┌──

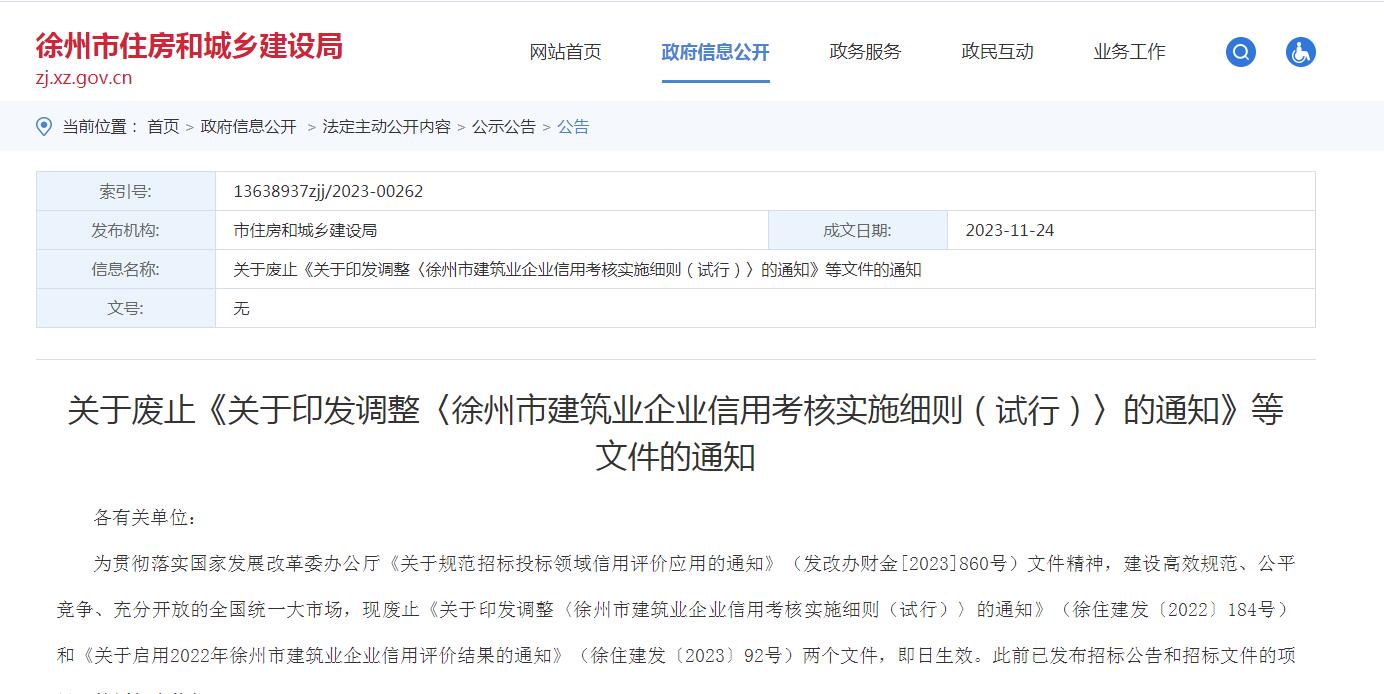The width and height of the screenshot is (1384, 694).
Task: Click the zj.xz.gov.cn address under the logo
Action: (x=84, y=78)
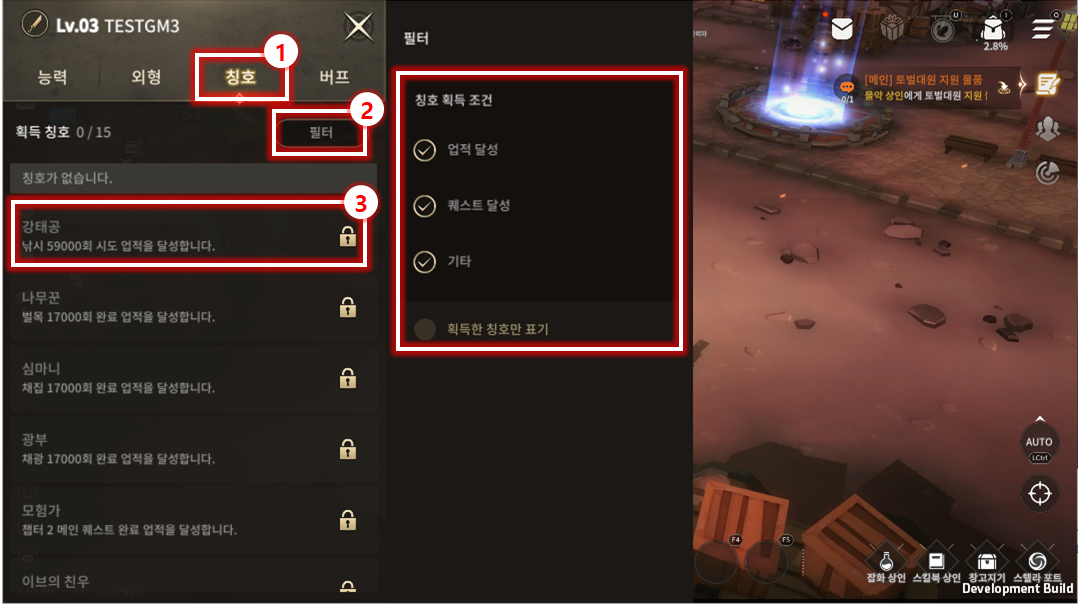1078x604 pixels.
Task: Toggle the AUTO battle button
Action: coord(1039,442)

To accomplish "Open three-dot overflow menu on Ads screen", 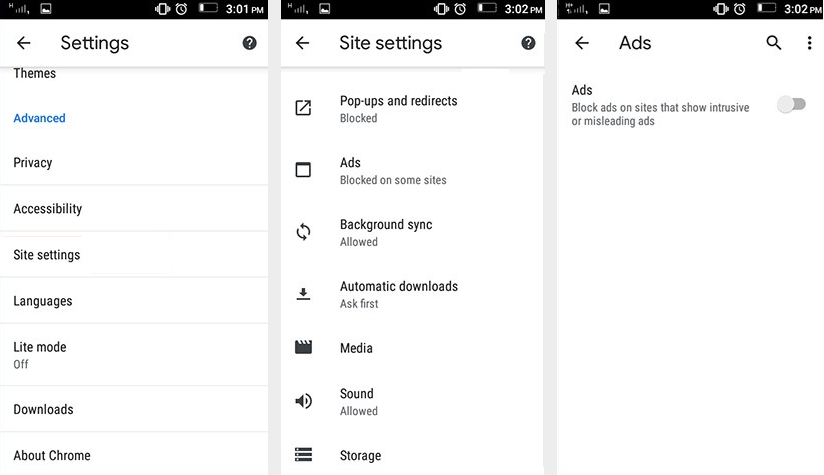I will [x=809, y=43].
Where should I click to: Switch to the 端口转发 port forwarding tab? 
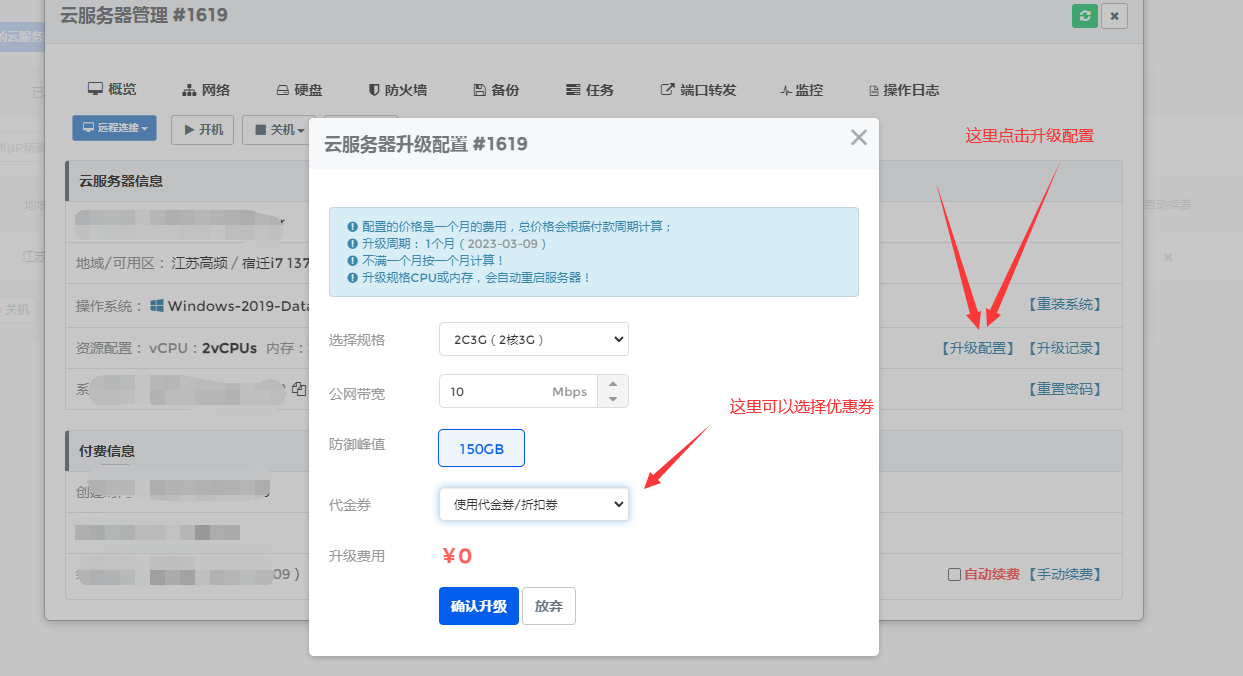698,90
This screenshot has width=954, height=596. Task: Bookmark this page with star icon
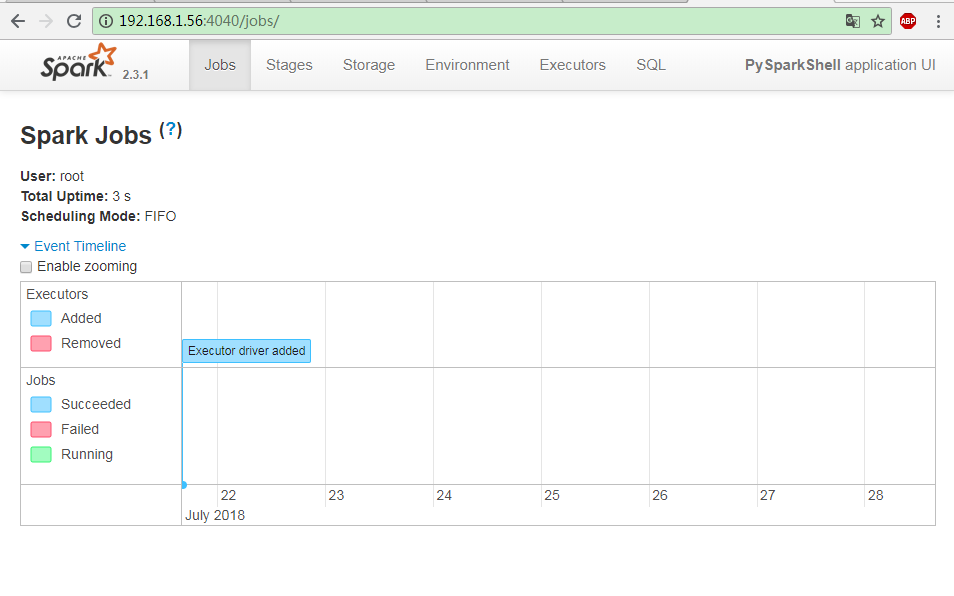878,21
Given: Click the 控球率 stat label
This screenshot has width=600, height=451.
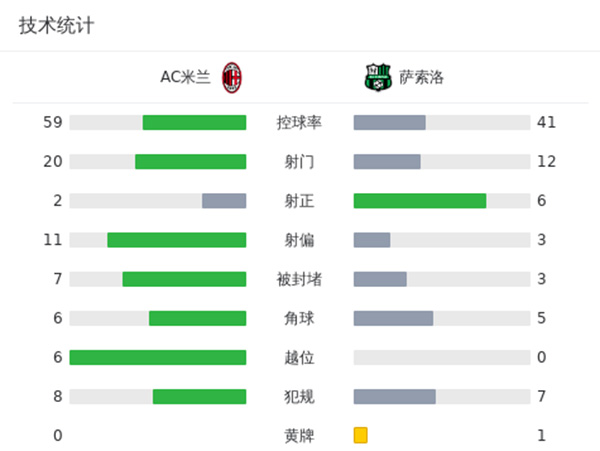Looking at the screenshot, I should coord(299,122).
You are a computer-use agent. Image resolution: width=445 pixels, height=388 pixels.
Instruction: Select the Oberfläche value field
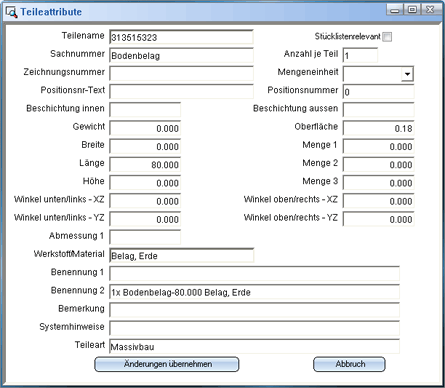pyautogui.click(x=379, y=128)
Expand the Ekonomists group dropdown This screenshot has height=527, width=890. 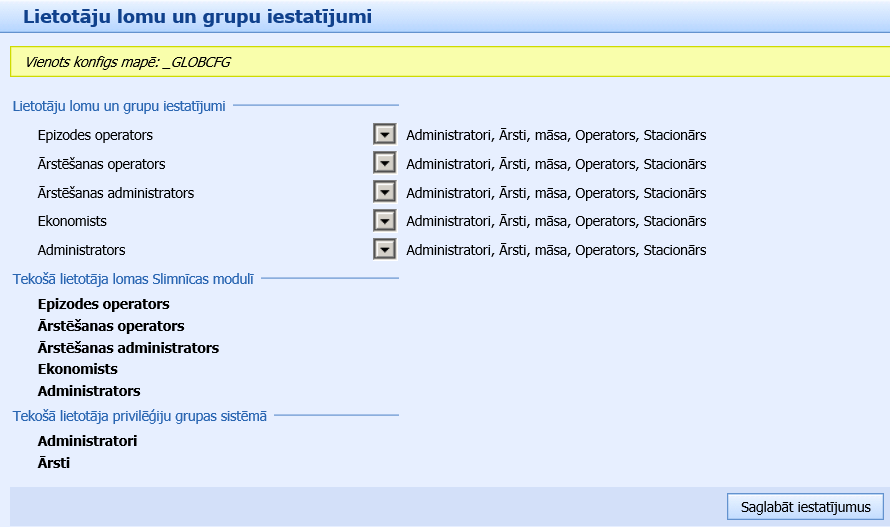384,221

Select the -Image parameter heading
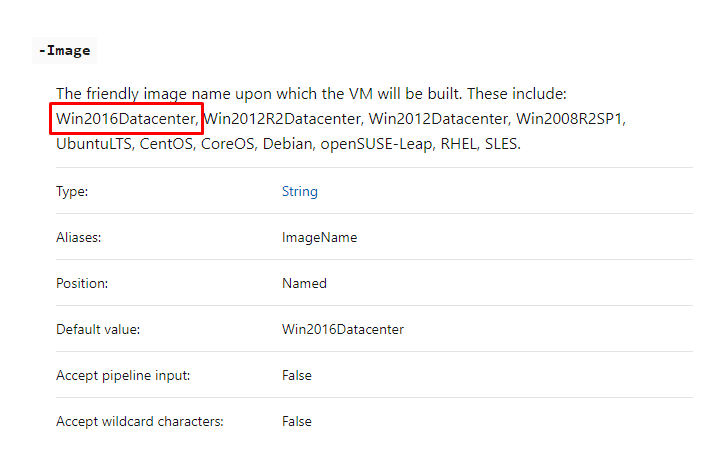[x=64, y=51]
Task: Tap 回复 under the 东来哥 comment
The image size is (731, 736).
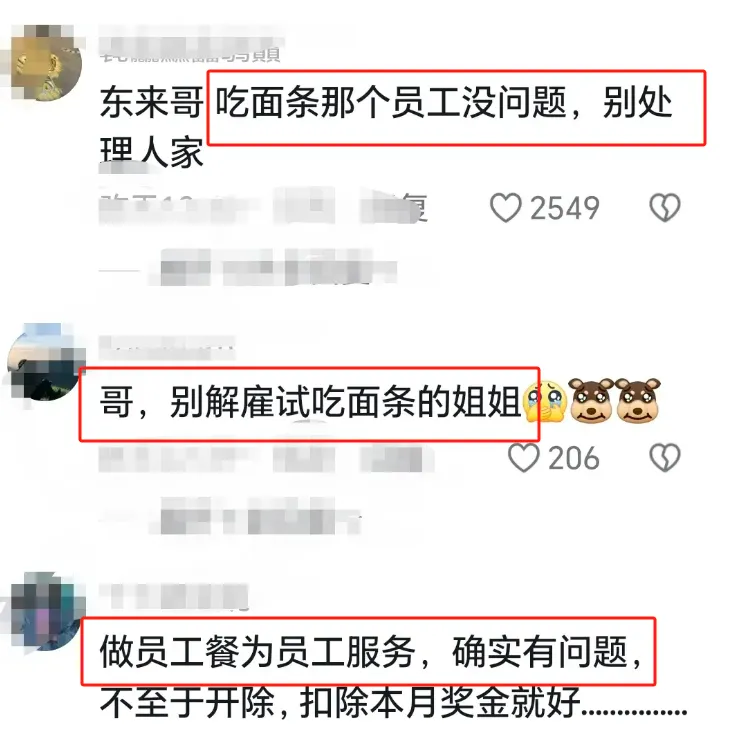Action: tap(394, 207)
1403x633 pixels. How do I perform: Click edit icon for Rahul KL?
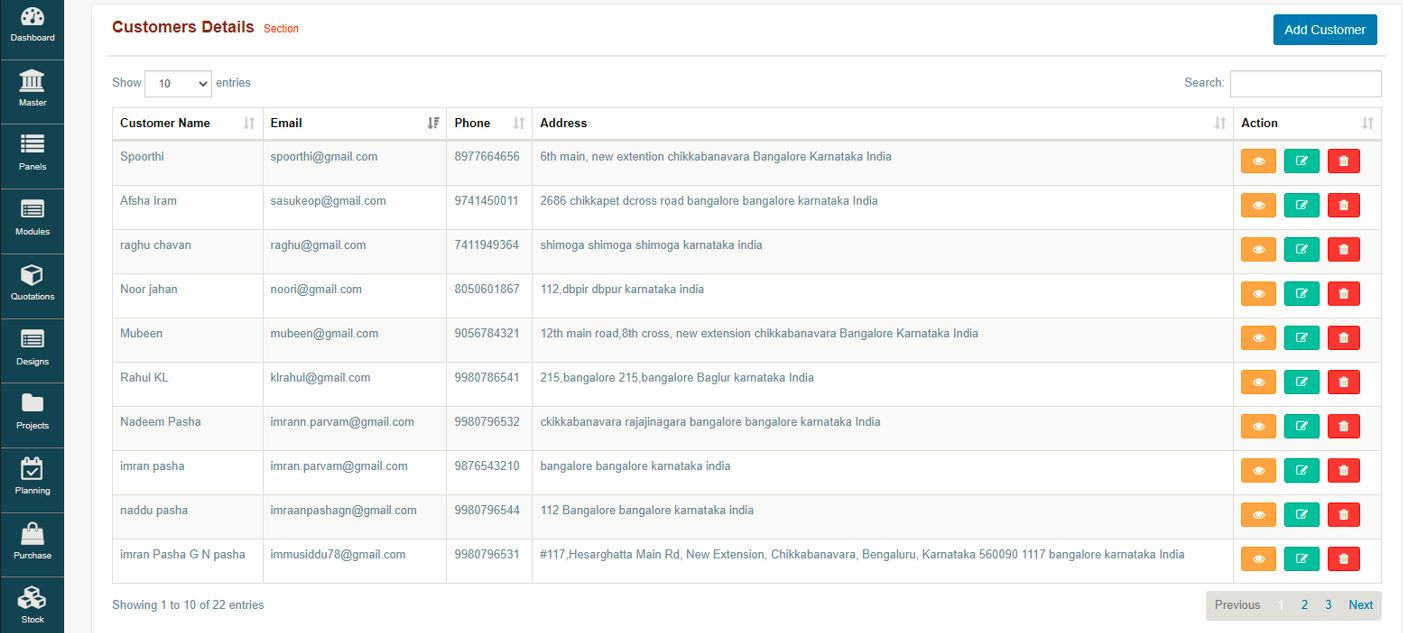(x=1301, y=381)
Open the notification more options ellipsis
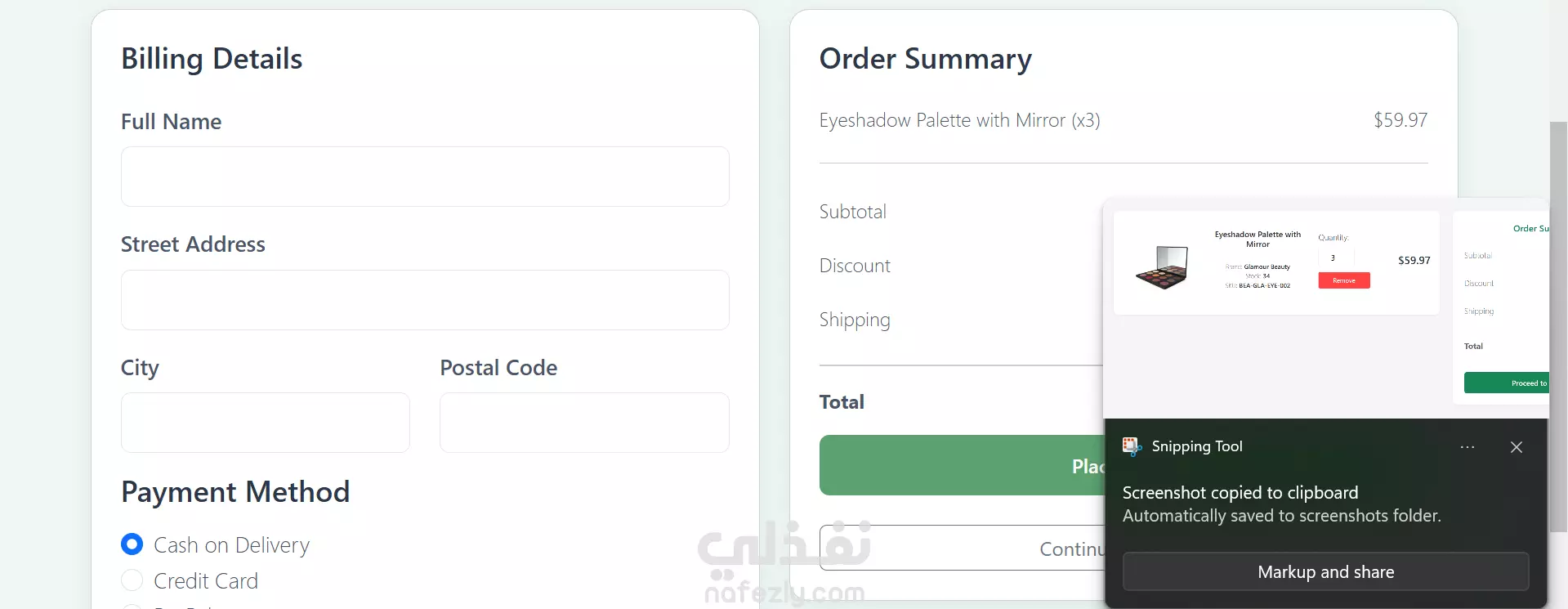Image resolution: width=1568 pixels, height=609 pixels. click(1467, 447)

└──

Your copy must consist solely of the lines from the one containing "The image size is (731, 736)." through the final line of the material above, transcribed exactly, with the pictures left out.

● Expected output:
The image size is (731, 736).
Action: tap(394, 207)
1403x633 pixels. How do I perform: Click edit icon for Rahul KL?
(x=1301, y=381)
Open the notification more options ellipsis
Image resolution: width=1568 pixels, height=609 pixels. click(1467, 447)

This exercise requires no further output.